LA MISURA DEL CONFINE (Italia 2010)
Va bene Hollywood, vanno bene i grandi nomi del cinema italiano, vanno bene i film d’autore francesi e tedeschi, va bene tutto, ma ogni tanto, che so, un paio di volte all’anno, in un periodo magari in cui nelle sale non c’è molta roba particolarmente interessante da vedere, il buon cinefilo deve anche saper dare un’occasione ai giovani registi in cerca di consacrazione, meglio ancora se italiani, puntare su qualche titolo sconosciuto che magari, grazie all’impegno anche economico di noi appassionati, saprà trovare, piano piano, la via al grande pubblico. È con questo atteggiamento che mi sono accostato, ieri sera, a La misura del confine: attori sconosciuti, regista sconosciuto, un giallo investigativo italiano lontano dalle solite grandi città… vuoi vedere che ho trovato il nuovo La ragazza del lago?
Ecco: no. Nemmeno lontanamente. La misura del confine, diretto da tal Andrea Papini (stampatevi bene in mente questo nome, hai visto mai che in futuro qualcuno gli permetterà di fare altri danni) è un film osceno. Dico questo per tre ottimi motivi: 1) la recitazione è ai minimi storici. Roba di livello sub-televisivo, da soap opera pomeridiana, che in confronto Monica Bellucci è Katharine Hepburn; 2) la trama, se così la si può definire, è una presa per il culo, e pure delle peggiori, di quelle che ti fanno costantemente credere che si stia per svelare sotto i tuoi occhi chissà quale interessantissimo mistero e che invece si risolve in un nulla di fatto: un corpo mummificato viene trovato su un ghiacciaio al confine tra Italia e Svizzera. Chi sarà? Quando sarà morto? Si tratterà forse di un antico uomo dei ghiacci tipo mummia di Ötzi? Forse che il ritrovamento porta con sè anche una maledizione?
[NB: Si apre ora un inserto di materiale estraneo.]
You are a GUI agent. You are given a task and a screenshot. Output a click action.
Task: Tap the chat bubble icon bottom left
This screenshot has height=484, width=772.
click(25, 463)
No: leggendo i registri del rifugio in cui si trovano, i protagonisti del film scoprono (in un quarto d’ora scarso) che si tratta del cadavere dello zio del nipote del nonno (o qualcosa del genere: a un certo punto ho smesso di seguire la ricostruzione di questo interessantissimo albero genealogico) di uno o due di loro, morto qualche decennio prima per qualche storiaccia di paese. Fine del mistero e del film; 3) le immagini non sono poi malaccio. Questo è ciò che direi se, invece di aver assistito a un film, che si presume dovrebbe essere innanzitutto un’opera d’arte, avessi acceso per caso la tv su Quark o National Geographic: le montagne italo-svizzere ci vengono mostrate in tutto il loro splendore attraverso un uso smodato di inquadrature virtuose e videoeffetti che definire faciloni è un eufemismo – l’immagine fissa di un luogo mandata ad alta velocità in modo che si possano vedere in pochi secondi le nuvole che si spostano e il giorno che si fa notte o viceversa è uno dei luoghi comuni telecinematografici più triti e ritriti di sempre, e qui, ovviamente, se ne fa abbondante uso. Roba buona per un pubblico televisivo nemmeno troppo scafato, insomma, immagini che possono anche stupire per la bellezza dei luoghi che illustrano ma assolutamente prive di qualunque valore artistico.
È un vero peccato che La misura del confine (tra gli sponsor del quale figura anche MYmovies, che ovviamente ne ha pubblicato una recensione oltremodo e oltreragione positiva, ma voi non fidatevi) sia un film così brutto: è raro trovare nelle sale film italiani di autori nuovi e sconosciuti, si vorrebbe che fossero tutti dei capolavori. Spesso è vero il contrario.